In my depressive frenzy, I contacted the girl on social media. I lashed out at her. Pls note that because I know what it feels like to have a cheating husband, I particularly detest fellow women who cannot empathise with a woman enough to realise that it is all shades of wrong to date another woman’s husband. I lashed out at her without thinking straight, it was a foolish thing to do and I did it impulsively out is anger.
In my mind I was imagining that this woman will one day get married, would she want another woman to sleep with her husband, I couldn’t understand how a woman could be that wicked and heartless. My sister my pain knew no bounds. This lady abused the life out of me. She told me that she will never leave my husband alone. That she was already pregnant for him. That he cannot leave her, not after sleeping with her in every position possible. She threw it in my face that she was at least 10yrs younger than me. That I was an old washed out cargo who needed to retire. That if I try to contact her, that she will make sure she publishes more of their pictures on the internet. Kacy I was broken. Imagine blackmail on too of sleeping with my husband.

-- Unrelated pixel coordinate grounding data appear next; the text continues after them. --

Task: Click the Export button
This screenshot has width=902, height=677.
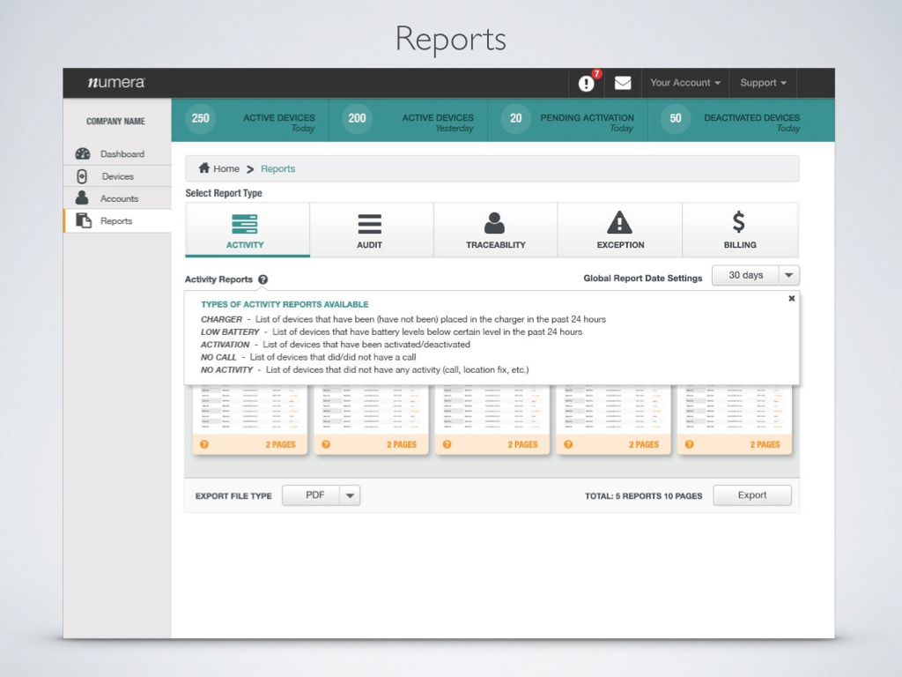Action: click(x=752, y=495)
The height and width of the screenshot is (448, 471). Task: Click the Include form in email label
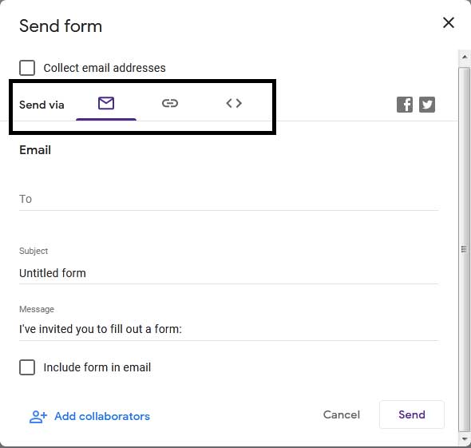click(97, 367)
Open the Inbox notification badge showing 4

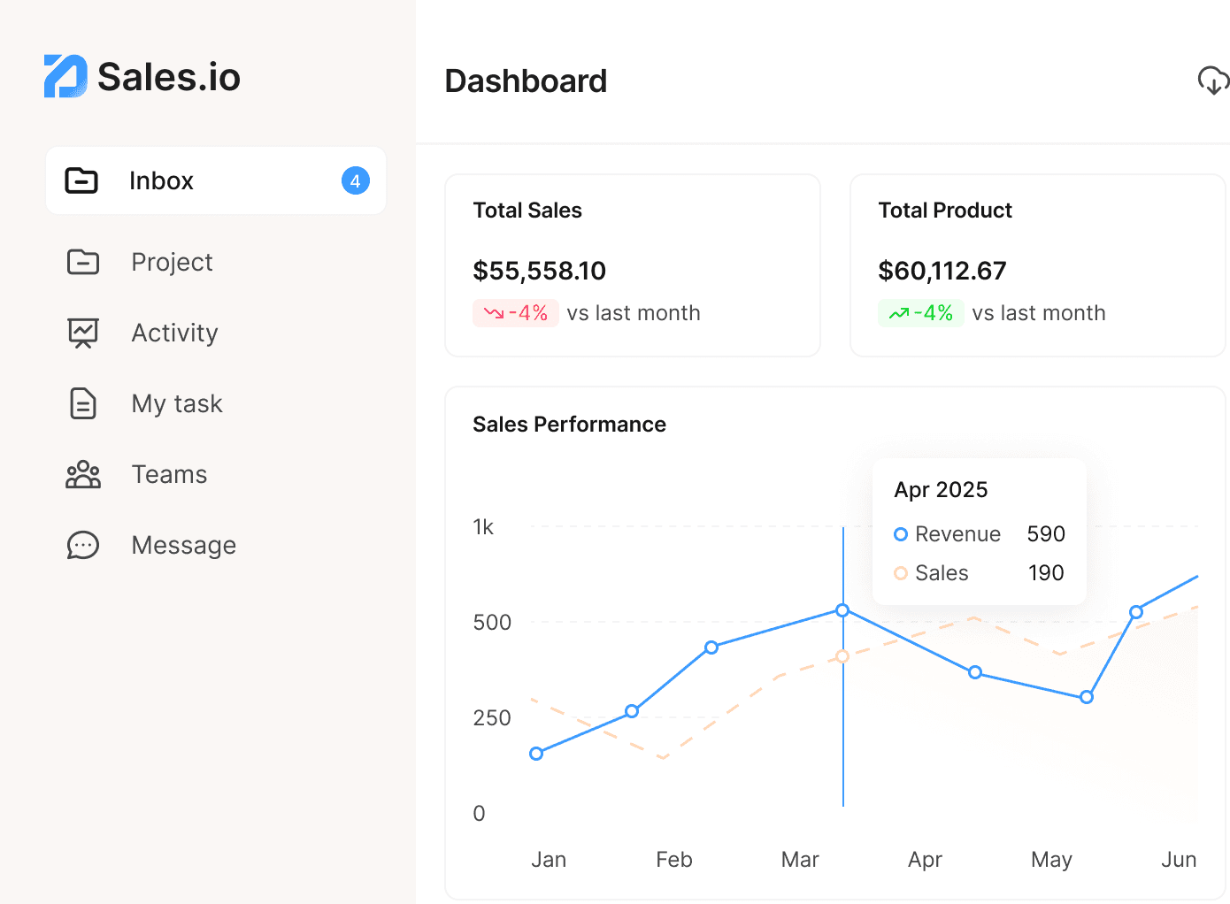click(355, 180)
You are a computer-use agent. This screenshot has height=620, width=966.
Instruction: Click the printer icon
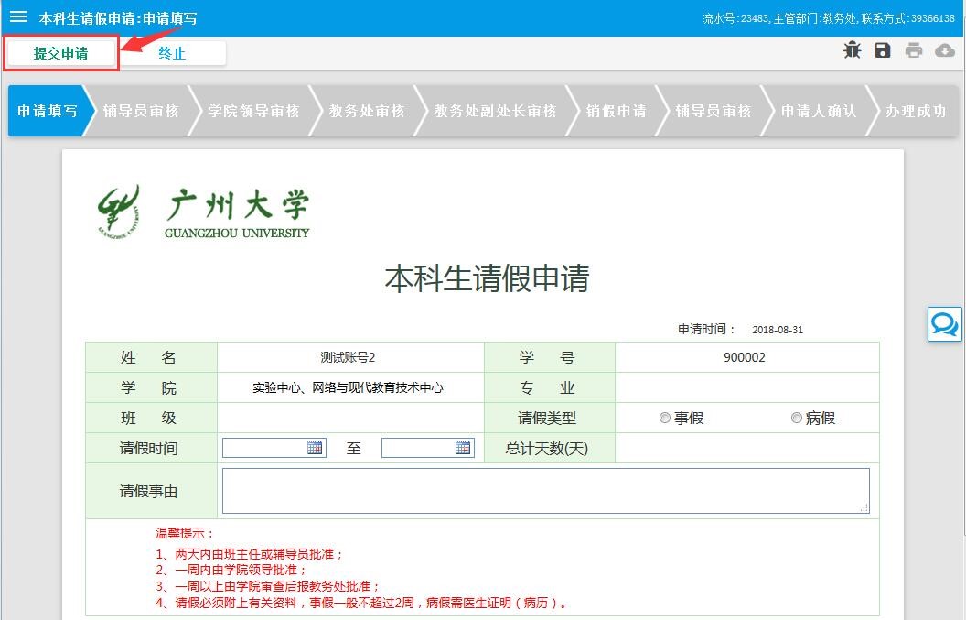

My husband later confessed all the details of their affair to me, how it started, when he met her, and he showed tremendous remorse. For over 6 months I refused to sleep with him until I was sure the affair was over. I got him tested for STD, he gave me the password to his phone, social media accounts, emails, I demanded full transparency and he complied without delay. Thy was when I knew that a huge part of him wanted me back. He was always on his knees begging me not to leave him. This man cried tears of shame and remorse so many times. I was fully convinced of his repentance and I forgave him. Now we are happier than ever and we have a solid marriage better than before. I am so glad that affair did not destroy us. I am glad I forgave him. I wasn’t one to cheat back because I am too noble for that. I was deeply pained and that sarcastic post resurrected my pain. I feel better now after writing this, maybe it will help someone.
Pls post it. Hide my identity pls.
I just want to encourage wives to not run when a husband is repentant, don’t leave your marriage if it was a good one and you were not being abused. You can still get your marriage back, do not let the side chic win. Many of them want you to leave your marriage for them. Many are frustrated single women who are jealous of what you have with your husband. Many want already made men because they don’t want to work hard from scratch with their own man, they want to reap where they did now sow. My husband was the major offender but that side chic was a terrible human being.
If only women stop pulling each other down, men who want to hurt their wines will not succeed. If only side chics know they will one day be wives, they will not be foolish enough to want to reap where they did not sow by sleeping with another woman’s husband. Many single women hate their happily married counterparts and envy them their marriage, they want to pull the happy marriage of another woman so they can prove to themselves that they are better off single than married to Male themselves feel better. Meanwhile they want what you have, and will do just about anything to get it.